Segment Start: Available records

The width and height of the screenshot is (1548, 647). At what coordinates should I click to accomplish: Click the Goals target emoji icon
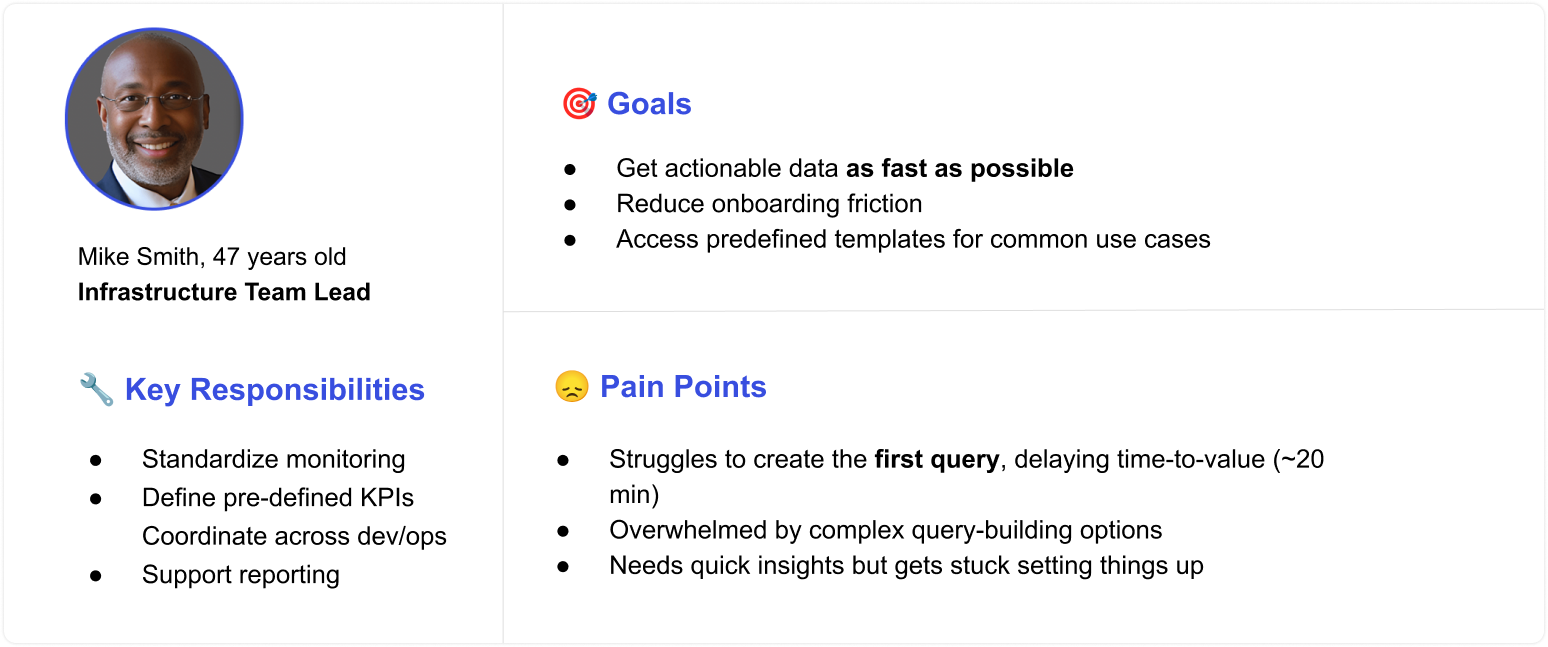pos(579,104)
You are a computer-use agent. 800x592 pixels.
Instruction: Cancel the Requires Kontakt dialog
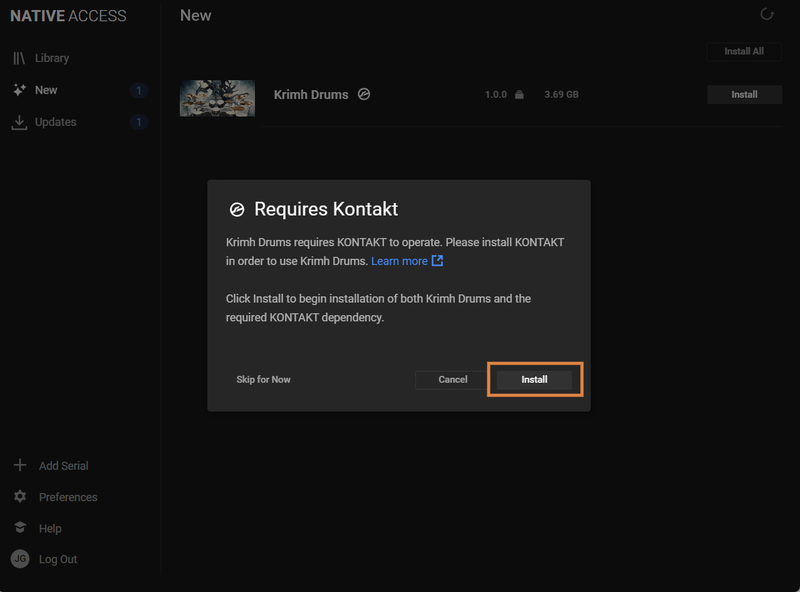(x=453, y=380)
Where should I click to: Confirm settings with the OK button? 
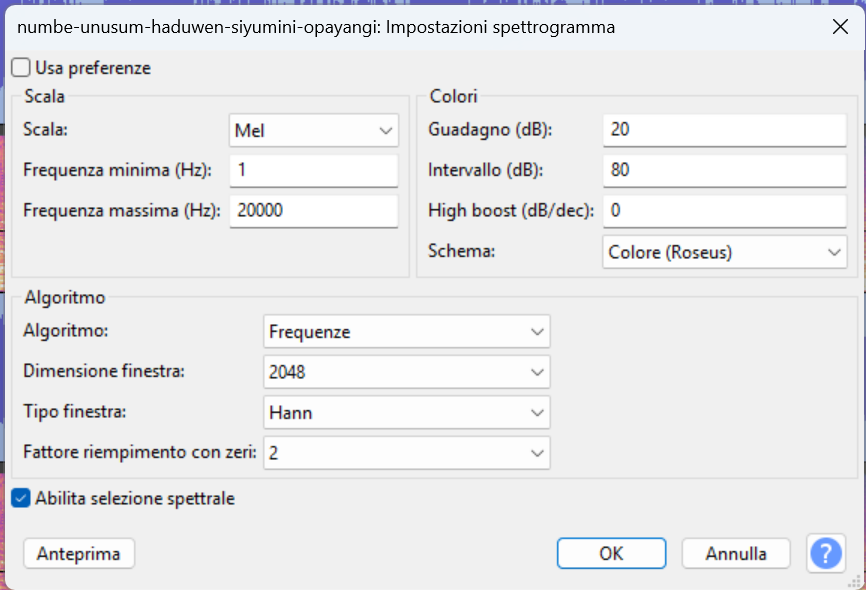tap(611, 554)
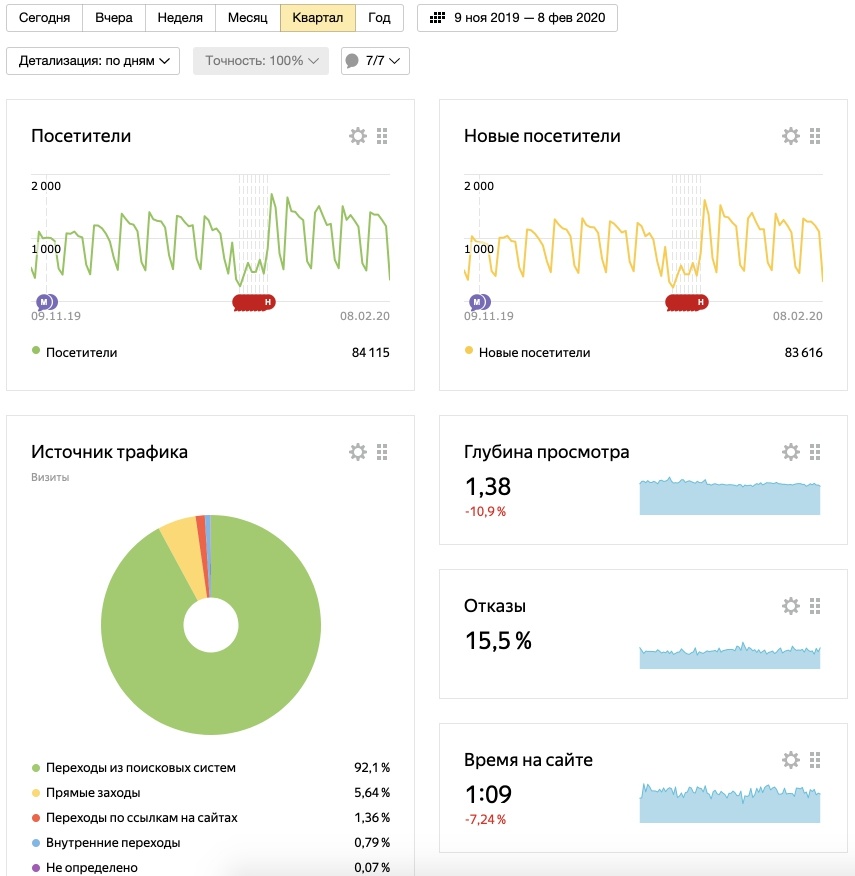The width and height of the screenshot is (855, 876).
Task: Click the gear icon on Отказы widget
Action: click(x=791, y=606)
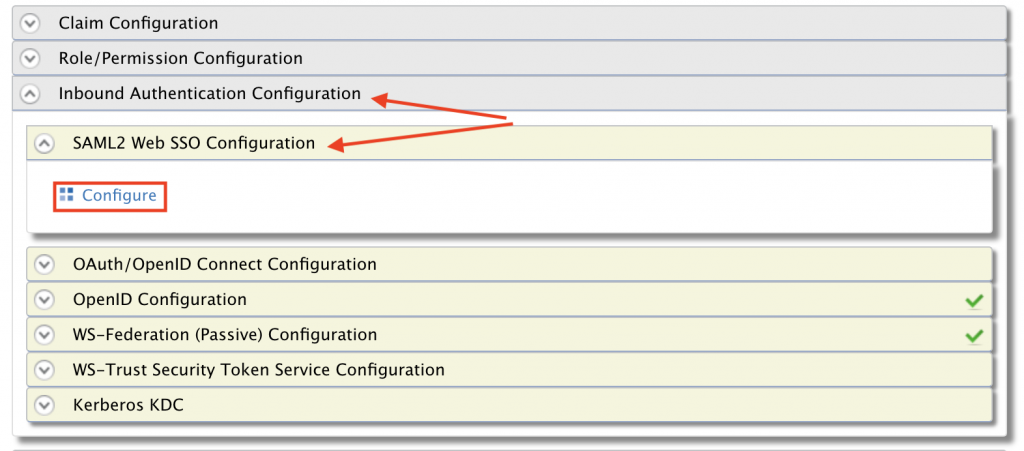This screenshot has height=451, width=1024.
Task: Click SAML2 Web SSO Configuration title
Action: pyautogui.click(x=193, y=143)
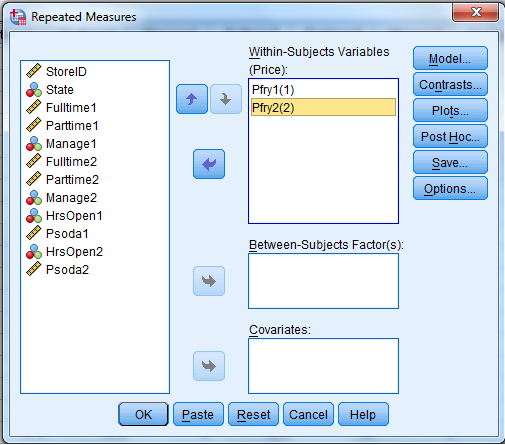Click the Between-Subjects Factor arrow button
This screenshot has width=505, height=445.
209,281
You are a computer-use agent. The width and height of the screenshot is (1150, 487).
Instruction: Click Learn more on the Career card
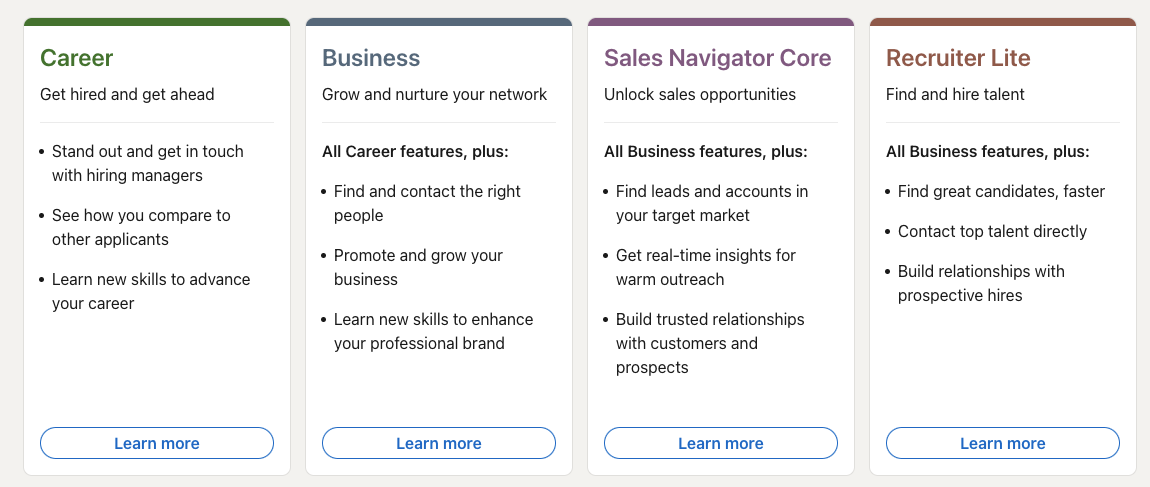(157, 443)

Segment End: Available records

Task goal ▸ Pictures excluded, return exactly the lines from the one with "Instruction: Click Learn" through the final line of the entries above, both included.

Solution to this exercise ▸
Instruction: Click Learn more on the Career card
(157, 443)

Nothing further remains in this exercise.